Cashew: The nutritional nut

 

“Cashew nuts or Kaju are technically not nuts but seeds” 

Cashews, the nuts that are flavorful and full of nutrition. When roasted and coated with different seasonings becomes a perfect partner for your parties. Talking of parties, also keep in mind that it's not only your party partner but also a health partner. And with a partner you have moments, “THARO” moments. 

 

Benefits of cashews:

  • Loaded with nutrients: They are good source of nutrients important for the production of energy, health of brain, immunity and bone health like copper, magnesium, manganese.
  • Rich in antioxidants: Cashews have carotenoids and polyphenols that helps in reducing inflammation and also gives protection against other diseases.
  • Helps loosing weight: As cashews are full of fiber and protein, eating them makes you feel fulfill. Also  they are have low calories. Concluding all factors in weight loss.
  • Beneficial in Type-2 diabetes: Cashews are low in sugar and rich in fiber, both the factors when combines help in reducing blood sugar level.

Ways to Include Cashews:

  • Double Truffle: Add cashews and cocoa in truffle and double your craving trouble. 
  • Breakfast Addition: Make your oatmeal, cereals, or shakes more delicious by adding cashews or trail mix.

Myths and Facts:

Myth: Eating cashews leads you to gain weight.
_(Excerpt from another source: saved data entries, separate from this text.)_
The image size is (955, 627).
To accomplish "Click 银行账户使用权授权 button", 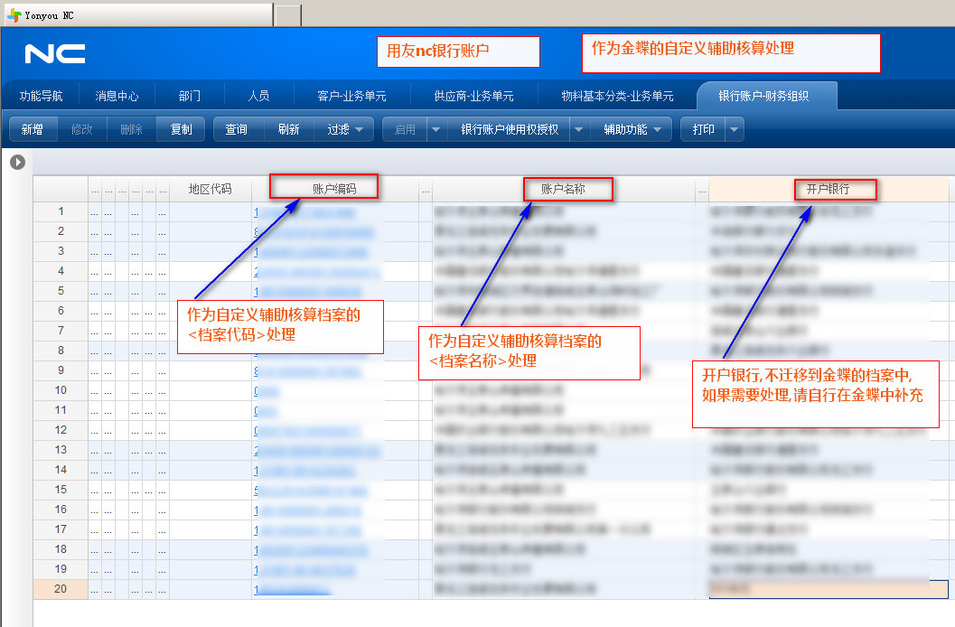I will tap(510, 130).
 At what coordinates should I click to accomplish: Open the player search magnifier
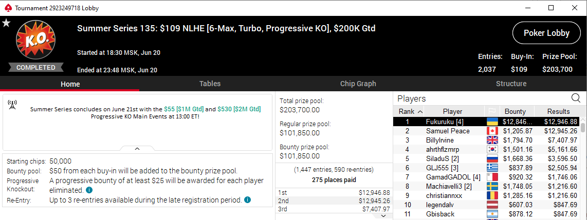click(x=575, y=98)
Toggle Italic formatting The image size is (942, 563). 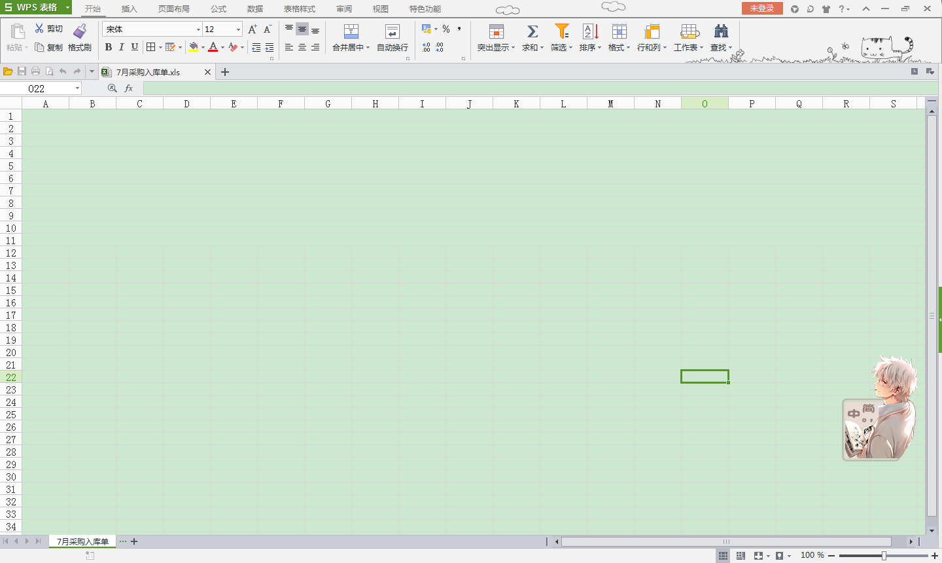(122, 47)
Fact: Instead, if consumed in a balanced way it is considered as healthy snack. Cashews contains fiber and protein that may make you feel fulfilled, and aiding you in weight management. 

Myth: Cashews are not suitable for a gluten-free diet.

Fact: Naturally, cashews are gluten-free that makes it a perfect choice for gluten sensitivity or coeliac disease.

Reminder:  A handful of cashews and your mouth is full of creamy flavor. Keep eating it.